Les dilemmes de Boric

Le carrefour auquel Boric est désormais confronté consiste à s’adapter au cap plus modéré qu’avait pris son administration et à céder aux contrepoints que l’opposition installe dans les réformes-clés, ou bien à s’approprier les résultats de son bloc et à en retrouver l’essence, avec les conséquences que cela implique pour l’approbation des projets. “Si le gouvernement veut retrouver son essence et se polarise, il aura une forte opposition de centre droit qui aura tendance à se radicaliser”, estime Mauricio Morales.

Lundi, la porte-parole du gouvernement, Camila Vallejo, a déclaré qu’au sein de l’exécutif “il y a de la flexibilité” pour parler. Cependant, il reste à voir ce qu’il adviendra de certains des drapeaux de bataille de ses réformes, comme la suppression des administrateurs de fonds de pension privés (AFP) ou la taxe sur les super-riches dans sa nouvelle proposition fiscale.

« Il y aura une pression pour pouvoir aller plus vers l’essence de la gauche car il peut sembler que revenir à cette essence donne plus de rendements électoraux. Cependant, pour l’instant, la tâche principale sera de créer un bloc de gauche qui cherche à limiter et à encercler l’ultra-droite », déclare Nerea Palma.

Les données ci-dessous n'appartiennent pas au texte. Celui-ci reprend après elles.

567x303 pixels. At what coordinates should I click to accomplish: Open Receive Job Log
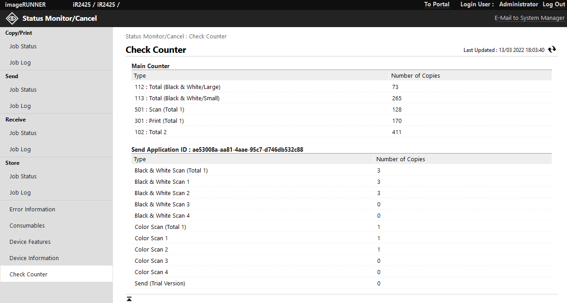click(20, 149)
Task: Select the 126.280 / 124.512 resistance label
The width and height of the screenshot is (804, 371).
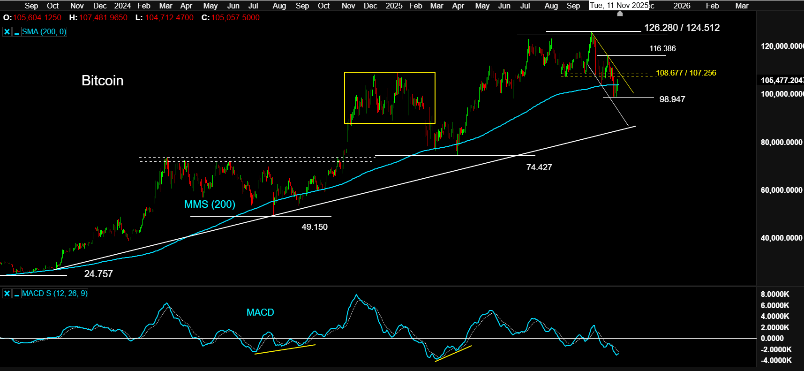Action: click(x=682, y=28)
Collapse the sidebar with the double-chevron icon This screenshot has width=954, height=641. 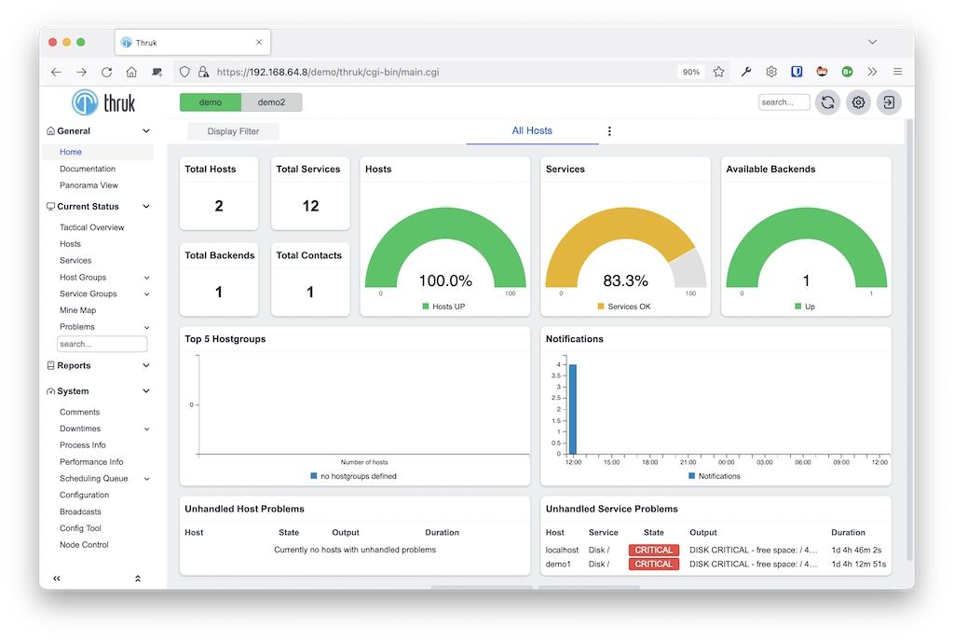pos(56,579)
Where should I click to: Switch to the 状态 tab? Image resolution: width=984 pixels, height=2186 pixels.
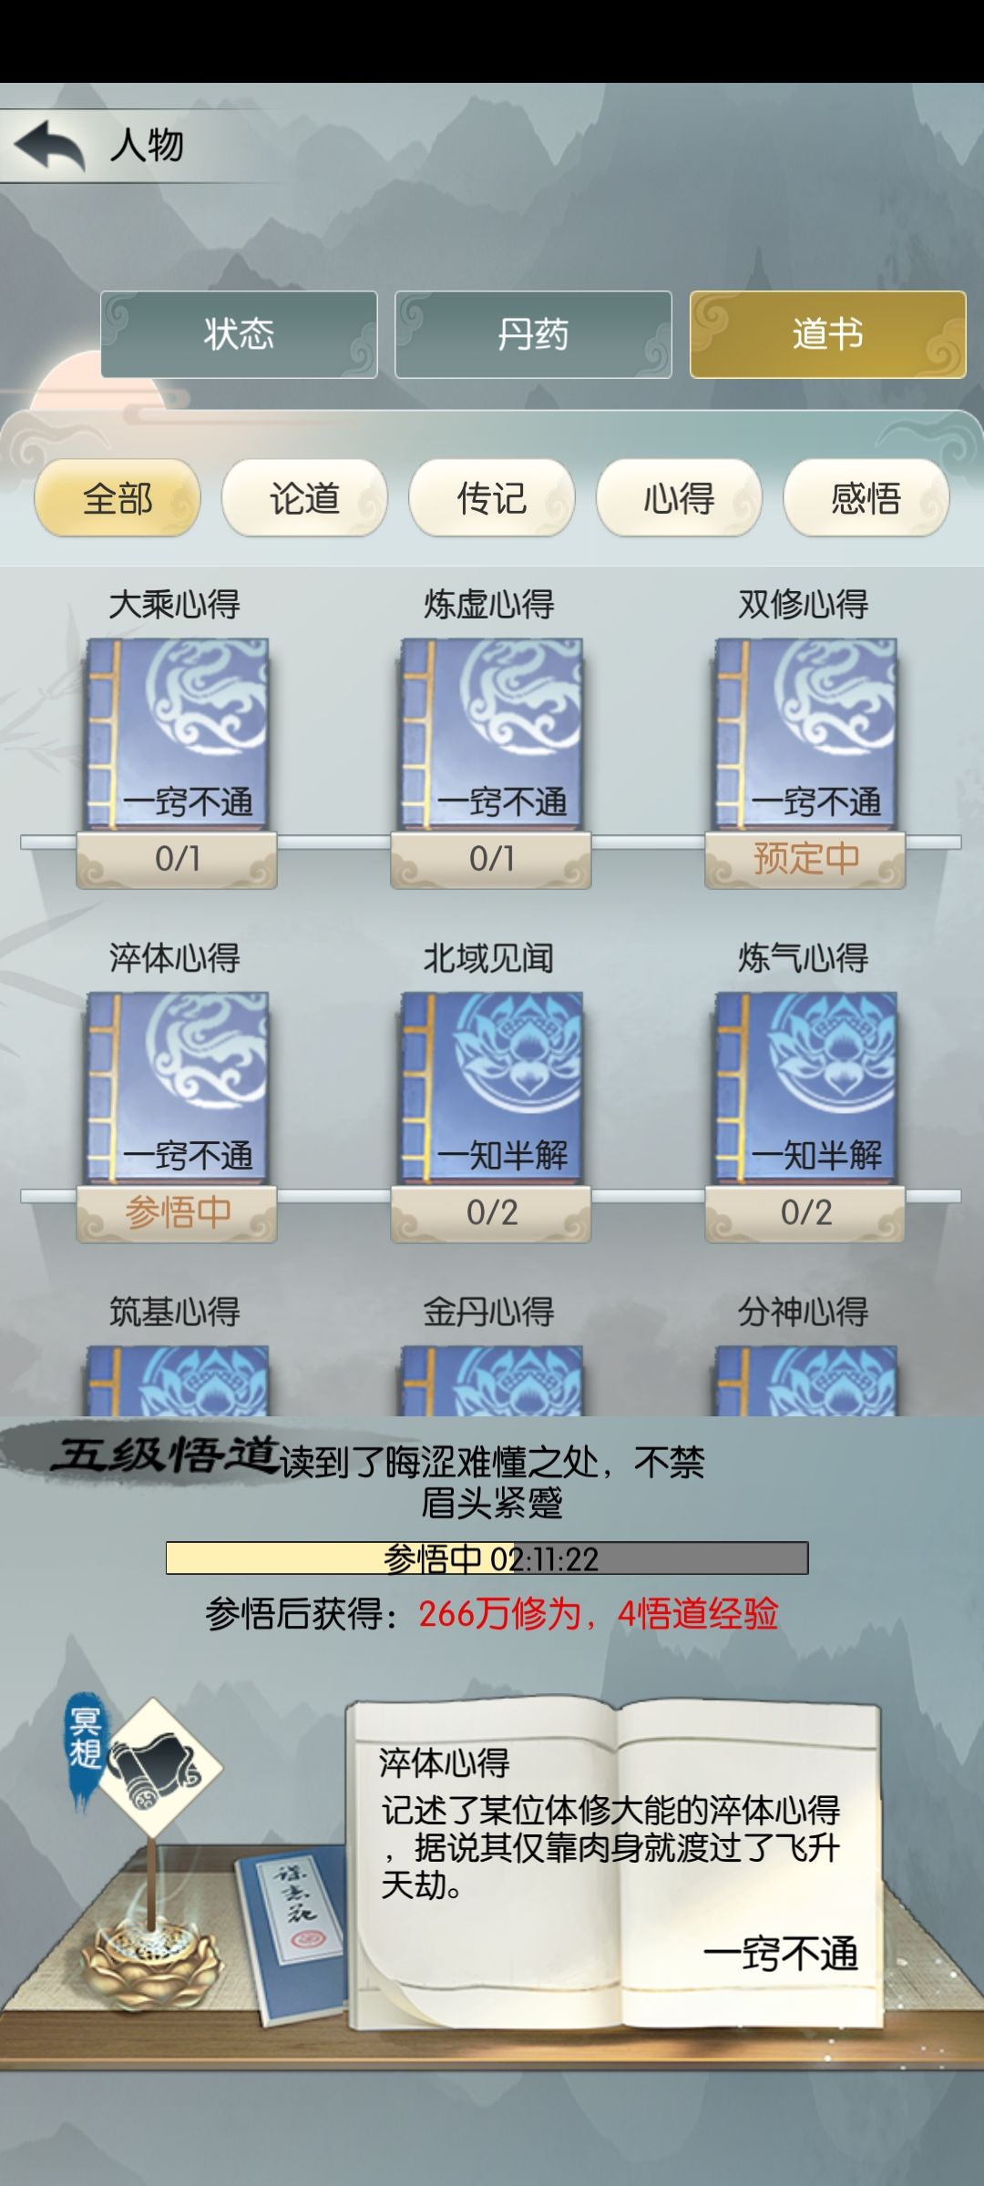point(239,334)
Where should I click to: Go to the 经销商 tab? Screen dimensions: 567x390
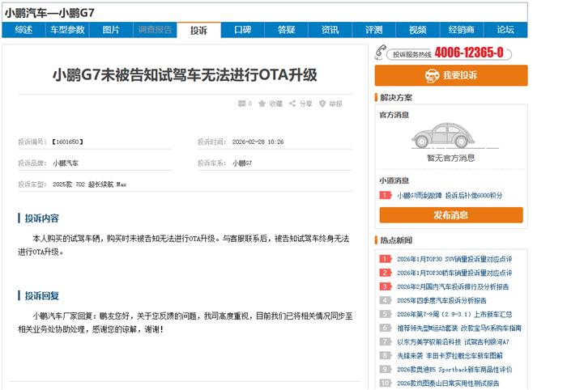[x=461, y=30]
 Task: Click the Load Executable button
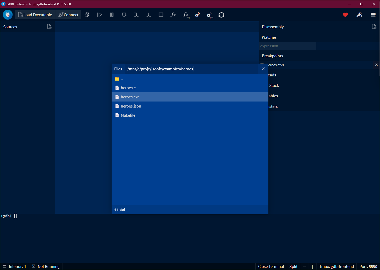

Morales estime que le plus gros “problème” pour la coalition gouvernementale “arrivera le 17 décembre, pour que le plébiscite constitutionnel parte [que ratificará la nueva Constitución] et, sûrement, une partie de votre coalition appellera à voter pour et une autre partie contre, ce qui générera une fracture difficile à corriger ».

Si la proposition constitutionnelle est approuvée, Boric devra apposer sa signature sur une nouvelle Charte fondamentale qui pourrait même être plus conservatrice que l’actuelle, héritée de la dictature d’Augusto Pinochet, avec ses bases contre elle et son alliance durement touchée.



#Boric #croisée #des #chemins #après #lassaut #électoral #lextrême #droite #Chili
1683724010

Facebook
Twitter
LinkedIn
Pinterest

Leave a Comment

This site uses Akismet to reduce spam. Learn how your comment data is processed.